With all the said, any suggestions? I also want to hear about breeders that I should be avoiding, so feel free to PM me that information as well. I plan to seek out german shepherd clubs in my area to help me in my search and just get better acquainted with the breed. So far, I've found gsdcofaustin. If there are any more, please let me know!

I'm also open to german shepherd rescues and am looking at all the ones near me (Houston, Dallas, Austin, San Antonio, etc.) and also just generally browsing PetFinder. Wouldn't mind adopting or purchasing an older dog.
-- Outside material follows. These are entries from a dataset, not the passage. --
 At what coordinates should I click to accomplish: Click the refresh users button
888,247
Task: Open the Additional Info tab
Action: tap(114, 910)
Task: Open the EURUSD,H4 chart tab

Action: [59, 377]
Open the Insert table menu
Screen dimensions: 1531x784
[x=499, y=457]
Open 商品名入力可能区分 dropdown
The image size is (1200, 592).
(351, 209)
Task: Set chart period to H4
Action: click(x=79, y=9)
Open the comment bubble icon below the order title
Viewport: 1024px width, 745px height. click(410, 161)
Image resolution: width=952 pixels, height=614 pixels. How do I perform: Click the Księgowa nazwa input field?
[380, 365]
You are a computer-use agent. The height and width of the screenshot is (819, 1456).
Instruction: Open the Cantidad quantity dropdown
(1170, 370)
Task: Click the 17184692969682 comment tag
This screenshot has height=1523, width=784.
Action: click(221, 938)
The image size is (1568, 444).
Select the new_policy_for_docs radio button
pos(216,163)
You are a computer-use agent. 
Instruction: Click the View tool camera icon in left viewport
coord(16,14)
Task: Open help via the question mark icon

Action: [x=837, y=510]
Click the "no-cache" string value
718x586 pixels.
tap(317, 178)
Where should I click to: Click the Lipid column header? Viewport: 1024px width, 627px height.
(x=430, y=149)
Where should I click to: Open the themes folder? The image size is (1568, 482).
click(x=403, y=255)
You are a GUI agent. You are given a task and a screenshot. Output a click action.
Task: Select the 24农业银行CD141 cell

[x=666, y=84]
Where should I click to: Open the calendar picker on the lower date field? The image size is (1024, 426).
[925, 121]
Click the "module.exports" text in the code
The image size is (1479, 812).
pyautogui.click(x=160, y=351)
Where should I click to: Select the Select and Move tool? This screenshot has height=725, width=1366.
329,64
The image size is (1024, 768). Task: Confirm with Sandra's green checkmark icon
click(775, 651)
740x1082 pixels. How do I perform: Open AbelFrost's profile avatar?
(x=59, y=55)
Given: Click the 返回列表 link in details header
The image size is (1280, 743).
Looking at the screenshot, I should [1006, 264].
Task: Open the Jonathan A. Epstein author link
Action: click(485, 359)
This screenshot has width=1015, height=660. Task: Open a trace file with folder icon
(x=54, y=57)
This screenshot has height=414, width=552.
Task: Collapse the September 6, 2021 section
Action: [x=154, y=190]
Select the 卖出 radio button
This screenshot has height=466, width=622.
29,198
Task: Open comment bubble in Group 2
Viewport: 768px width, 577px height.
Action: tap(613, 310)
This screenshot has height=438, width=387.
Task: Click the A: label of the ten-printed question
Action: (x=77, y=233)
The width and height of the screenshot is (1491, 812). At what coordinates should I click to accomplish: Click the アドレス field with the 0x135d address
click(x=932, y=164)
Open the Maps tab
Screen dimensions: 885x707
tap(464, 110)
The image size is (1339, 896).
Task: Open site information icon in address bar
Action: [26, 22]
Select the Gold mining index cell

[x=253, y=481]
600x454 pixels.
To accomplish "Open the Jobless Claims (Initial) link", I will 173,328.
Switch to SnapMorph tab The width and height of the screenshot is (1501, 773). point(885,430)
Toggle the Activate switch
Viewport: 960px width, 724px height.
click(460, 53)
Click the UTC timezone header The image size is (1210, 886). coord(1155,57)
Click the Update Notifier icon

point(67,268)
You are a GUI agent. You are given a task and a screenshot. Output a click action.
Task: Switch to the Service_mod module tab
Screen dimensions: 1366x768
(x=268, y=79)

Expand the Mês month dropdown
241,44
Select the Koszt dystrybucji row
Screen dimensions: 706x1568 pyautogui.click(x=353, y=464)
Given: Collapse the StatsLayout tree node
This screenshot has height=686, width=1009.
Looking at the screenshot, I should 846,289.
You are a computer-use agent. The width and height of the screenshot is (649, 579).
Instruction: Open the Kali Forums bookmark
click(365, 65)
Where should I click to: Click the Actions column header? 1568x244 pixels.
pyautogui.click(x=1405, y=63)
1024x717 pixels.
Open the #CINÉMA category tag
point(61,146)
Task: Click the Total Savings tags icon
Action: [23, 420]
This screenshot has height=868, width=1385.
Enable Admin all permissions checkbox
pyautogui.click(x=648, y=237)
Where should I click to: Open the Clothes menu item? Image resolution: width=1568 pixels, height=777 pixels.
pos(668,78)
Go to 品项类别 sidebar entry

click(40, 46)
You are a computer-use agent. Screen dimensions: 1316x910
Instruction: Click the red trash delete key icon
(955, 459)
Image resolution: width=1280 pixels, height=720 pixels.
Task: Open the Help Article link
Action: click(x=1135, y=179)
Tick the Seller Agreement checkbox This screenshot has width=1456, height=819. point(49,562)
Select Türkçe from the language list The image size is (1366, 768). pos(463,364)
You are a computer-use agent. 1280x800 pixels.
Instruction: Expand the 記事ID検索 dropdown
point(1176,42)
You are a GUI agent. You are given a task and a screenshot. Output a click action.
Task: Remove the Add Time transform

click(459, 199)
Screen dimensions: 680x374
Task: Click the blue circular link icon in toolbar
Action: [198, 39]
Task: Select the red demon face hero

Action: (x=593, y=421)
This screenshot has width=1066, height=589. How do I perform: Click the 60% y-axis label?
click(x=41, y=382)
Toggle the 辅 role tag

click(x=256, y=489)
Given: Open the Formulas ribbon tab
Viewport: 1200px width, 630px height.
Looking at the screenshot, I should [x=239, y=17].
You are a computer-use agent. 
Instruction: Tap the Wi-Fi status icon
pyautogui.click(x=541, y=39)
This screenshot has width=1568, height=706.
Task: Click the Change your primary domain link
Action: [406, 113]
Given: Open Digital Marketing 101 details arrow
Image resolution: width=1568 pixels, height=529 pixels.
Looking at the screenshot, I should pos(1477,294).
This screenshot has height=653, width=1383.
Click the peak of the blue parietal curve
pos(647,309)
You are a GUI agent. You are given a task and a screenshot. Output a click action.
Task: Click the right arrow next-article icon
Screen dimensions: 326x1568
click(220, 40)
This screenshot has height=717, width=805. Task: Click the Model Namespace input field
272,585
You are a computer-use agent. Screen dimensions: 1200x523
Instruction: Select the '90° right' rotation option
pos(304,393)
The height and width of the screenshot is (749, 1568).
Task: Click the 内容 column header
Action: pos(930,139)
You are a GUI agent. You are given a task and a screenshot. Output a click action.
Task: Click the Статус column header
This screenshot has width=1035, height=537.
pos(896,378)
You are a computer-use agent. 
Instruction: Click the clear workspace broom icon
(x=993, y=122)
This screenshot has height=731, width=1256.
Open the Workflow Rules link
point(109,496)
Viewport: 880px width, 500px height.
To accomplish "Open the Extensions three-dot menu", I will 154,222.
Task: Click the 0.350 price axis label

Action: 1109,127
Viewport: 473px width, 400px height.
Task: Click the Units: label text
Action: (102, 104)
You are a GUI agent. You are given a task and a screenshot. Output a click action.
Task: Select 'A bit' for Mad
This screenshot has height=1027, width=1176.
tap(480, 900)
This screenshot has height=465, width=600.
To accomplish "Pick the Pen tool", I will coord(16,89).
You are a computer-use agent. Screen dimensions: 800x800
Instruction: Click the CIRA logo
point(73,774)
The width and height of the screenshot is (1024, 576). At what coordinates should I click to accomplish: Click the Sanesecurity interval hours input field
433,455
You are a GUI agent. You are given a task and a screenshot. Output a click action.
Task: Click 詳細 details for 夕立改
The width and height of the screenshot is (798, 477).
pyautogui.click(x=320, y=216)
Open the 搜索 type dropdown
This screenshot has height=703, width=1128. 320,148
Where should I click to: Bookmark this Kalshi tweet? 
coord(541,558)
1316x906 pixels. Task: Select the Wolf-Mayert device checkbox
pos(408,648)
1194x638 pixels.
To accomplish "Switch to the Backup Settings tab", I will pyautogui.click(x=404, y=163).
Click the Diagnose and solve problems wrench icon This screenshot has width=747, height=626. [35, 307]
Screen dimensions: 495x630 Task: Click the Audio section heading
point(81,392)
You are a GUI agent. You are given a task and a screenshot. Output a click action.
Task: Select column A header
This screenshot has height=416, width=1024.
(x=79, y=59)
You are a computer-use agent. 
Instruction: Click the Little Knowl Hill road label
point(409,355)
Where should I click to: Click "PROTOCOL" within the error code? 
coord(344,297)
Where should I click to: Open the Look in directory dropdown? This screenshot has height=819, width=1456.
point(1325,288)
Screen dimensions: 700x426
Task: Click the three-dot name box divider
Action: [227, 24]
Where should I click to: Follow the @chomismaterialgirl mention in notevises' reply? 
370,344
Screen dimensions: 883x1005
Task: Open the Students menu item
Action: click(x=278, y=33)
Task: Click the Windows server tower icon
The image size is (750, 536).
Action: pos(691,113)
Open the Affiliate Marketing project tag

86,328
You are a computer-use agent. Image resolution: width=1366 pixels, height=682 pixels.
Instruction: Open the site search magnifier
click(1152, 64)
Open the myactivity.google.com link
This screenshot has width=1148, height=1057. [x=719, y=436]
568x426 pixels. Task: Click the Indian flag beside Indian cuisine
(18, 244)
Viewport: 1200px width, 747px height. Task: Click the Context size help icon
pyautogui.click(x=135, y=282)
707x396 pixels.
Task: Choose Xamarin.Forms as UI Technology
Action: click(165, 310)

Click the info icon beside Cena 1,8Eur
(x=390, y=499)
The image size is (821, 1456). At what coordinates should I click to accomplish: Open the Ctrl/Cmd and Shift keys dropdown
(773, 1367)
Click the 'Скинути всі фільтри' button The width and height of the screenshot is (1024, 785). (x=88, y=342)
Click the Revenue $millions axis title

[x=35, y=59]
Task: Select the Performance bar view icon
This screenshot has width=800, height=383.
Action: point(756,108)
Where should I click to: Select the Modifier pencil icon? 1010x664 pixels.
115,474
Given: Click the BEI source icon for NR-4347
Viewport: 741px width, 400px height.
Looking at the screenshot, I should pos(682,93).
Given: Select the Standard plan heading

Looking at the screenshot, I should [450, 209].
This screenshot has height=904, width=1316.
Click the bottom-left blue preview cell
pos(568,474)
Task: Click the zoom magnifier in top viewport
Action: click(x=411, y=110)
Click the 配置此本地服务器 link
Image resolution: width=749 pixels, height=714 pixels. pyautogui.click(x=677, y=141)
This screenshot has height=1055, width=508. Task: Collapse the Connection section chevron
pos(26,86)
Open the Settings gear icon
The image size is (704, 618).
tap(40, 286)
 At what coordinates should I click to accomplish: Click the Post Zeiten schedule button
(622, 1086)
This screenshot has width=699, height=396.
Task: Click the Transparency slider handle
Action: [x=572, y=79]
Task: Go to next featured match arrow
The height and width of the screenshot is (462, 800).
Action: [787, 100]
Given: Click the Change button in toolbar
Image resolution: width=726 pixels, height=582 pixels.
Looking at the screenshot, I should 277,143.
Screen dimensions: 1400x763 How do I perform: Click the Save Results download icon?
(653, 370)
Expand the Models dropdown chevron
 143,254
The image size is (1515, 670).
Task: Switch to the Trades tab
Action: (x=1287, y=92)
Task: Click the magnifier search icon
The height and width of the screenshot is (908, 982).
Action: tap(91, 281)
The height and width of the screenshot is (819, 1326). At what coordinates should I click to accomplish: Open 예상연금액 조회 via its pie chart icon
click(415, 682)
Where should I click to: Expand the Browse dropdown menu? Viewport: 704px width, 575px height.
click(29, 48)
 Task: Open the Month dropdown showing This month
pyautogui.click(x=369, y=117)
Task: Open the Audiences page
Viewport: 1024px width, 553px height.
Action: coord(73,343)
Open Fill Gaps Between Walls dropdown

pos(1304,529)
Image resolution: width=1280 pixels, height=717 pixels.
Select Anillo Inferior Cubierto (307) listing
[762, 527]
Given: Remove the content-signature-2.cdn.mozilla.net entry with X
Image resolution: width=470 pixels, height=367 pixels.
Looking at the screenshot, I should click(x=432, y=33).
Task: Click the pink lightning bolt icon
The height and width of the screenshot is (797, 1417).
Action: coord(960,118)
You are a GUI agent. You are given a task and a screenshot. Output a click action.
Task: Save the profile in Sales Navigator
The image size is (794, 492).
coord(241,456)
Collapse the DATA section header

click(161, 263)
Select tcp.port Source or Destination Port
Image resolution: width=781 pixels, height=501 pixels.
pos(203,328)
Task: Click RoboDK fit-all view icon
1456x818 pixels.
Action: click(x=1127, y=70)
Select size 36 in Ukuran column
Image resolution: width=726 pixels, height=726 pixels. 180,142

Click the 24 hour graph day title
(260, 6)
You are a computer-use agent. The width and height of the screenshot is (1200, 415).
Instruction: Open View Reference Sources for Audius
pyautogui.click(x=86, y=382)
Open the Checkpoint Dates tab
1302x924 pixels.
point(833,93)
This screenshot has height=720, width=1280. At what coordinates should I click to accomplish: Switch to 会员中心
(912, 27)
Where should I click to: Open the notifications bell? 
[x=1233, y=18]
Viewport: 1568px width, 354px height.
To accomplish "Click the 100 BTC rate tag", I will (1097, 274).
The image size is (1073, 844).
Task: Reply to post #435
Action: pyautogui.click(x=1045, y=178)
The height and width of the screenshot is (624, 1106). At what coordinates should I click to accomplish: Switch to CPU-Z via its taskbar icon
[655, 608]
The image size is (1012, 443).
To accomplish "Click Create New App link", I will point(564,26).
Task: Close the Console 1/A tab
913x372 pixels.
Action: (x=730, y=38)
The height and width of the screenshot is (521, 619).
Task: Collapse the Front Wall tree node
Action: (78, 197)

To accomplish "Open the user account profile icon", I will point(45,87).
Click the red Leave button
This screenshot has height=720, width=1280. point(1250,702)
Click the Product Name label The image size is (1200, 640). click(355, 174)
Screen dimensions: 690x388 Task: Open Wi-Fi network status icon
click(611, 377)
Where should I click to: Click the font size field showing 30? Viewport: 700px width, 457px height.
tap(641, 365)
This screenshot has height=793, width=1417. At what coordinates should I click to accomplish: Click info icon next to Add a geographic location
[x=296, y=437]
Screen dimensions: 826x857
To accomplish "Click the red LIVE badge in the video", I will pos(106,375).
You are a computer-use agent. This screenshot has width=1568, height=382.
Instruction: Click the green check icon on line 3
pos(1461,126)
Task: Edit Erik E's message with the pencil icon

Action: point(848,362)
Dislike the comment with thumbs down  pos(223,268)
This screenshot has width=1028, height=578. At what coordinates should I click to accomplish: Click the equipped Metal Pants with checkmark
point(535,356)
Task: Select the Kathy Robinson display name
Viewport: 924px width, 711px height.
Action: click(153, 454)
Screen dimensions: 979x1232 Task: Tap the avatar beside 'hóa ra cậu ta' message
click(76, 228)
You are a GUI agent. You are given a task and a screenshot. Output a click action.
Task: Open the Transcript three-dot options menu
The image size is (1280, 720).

Also thinking about fostering temporarily while I look or to help me find the right one. (Even though I prefer a long coat, temperament and energy/drive level is definitely more important. However, if I am to put down $1000+, then I'd definitely prefer to get a long coat.) 

So basically I'm pretty flexible and I'm in no hurry, but like to know all my options. Thanks in advance!


----------



## Kayos and Havoc (Oct 17, 2002)

I do not know of any breeders just breeding for long coats. You might contact vom Tal Der Schatten or vom Haus Merkel and ask if they know if any of their breedings may produce long coats. 

If you really want a long coat I would check rescues because it is obvious then if the dog/pup would be a long coat. 

You might expand to look at breeders in Oklahoma and call and ask if they produce long coats. I can direct you to WindRidge in Rush Springs, OK. I know there have been some coats there as my WindRidge female, Kayos, is a plushy and her mom was a long coat. You can also look at Tidmores Rising Star in McAlester, OK. To my knowledge she has not had long coats.


----------



## Bubblez (Jan 12, 2015)

Yeah, I probably should have re-worded my title to say, 'Any breeders that are known to consistently product long coated pups' or something along those lines. As I know that breeding for a specific trait (whether it's size, coat color, type of coat, etc.) isn't a good thing. I will definitely look into the breeders you mentioned in TX and ask about whether or not they often have long coated pups.

But like I worded it in my first post, since long coats aren't common, I'm worried about losing my sizeable deposit as many breeders have a non-refundable deposit policy. =/



> If you really want a long coat I would check rescues because it is obvious then if the dog/pup would be a long coat.


Yep, I've already mentioned it, but that's what I'm doing as well. I'm looking at all the rescues that are near me and constantly browsing PetFinder.



> You might expand to look at breeders in Oklahoma and call and ask if they produce long coats.


It looks like I might have to look outside of TX, which wasn't really something I wanted to do because I wanted to be able to (fairly) easily visit the breeder, look at their facilities, and meet the parents. I will definitely look into the breeders your mentioned.

Thanks a lot! =)


----------



## Emoore (Oct 9, 2002)

There's a young black female longcoat in the Amarillo shelter right now. She comes off stray hold 1/22 and is eligible to die at any time thereafter.


----------



## Bubblez (Jan 12, 2015)

Oh no! Just did a search, and man... the dog looks gorgeous! Unfortunately, in her bio, it says she may be picky other dogs. That is/maybe a problem. 

All my planning and looking is really just part of my preparation for getting a dog in the (hopefully) near future. I won't be ready for another several months (as I figure out my living situation). Which really sucks because I've seen so many great potentials in shelters or rescues that I wish I could take home and/or foster.


----------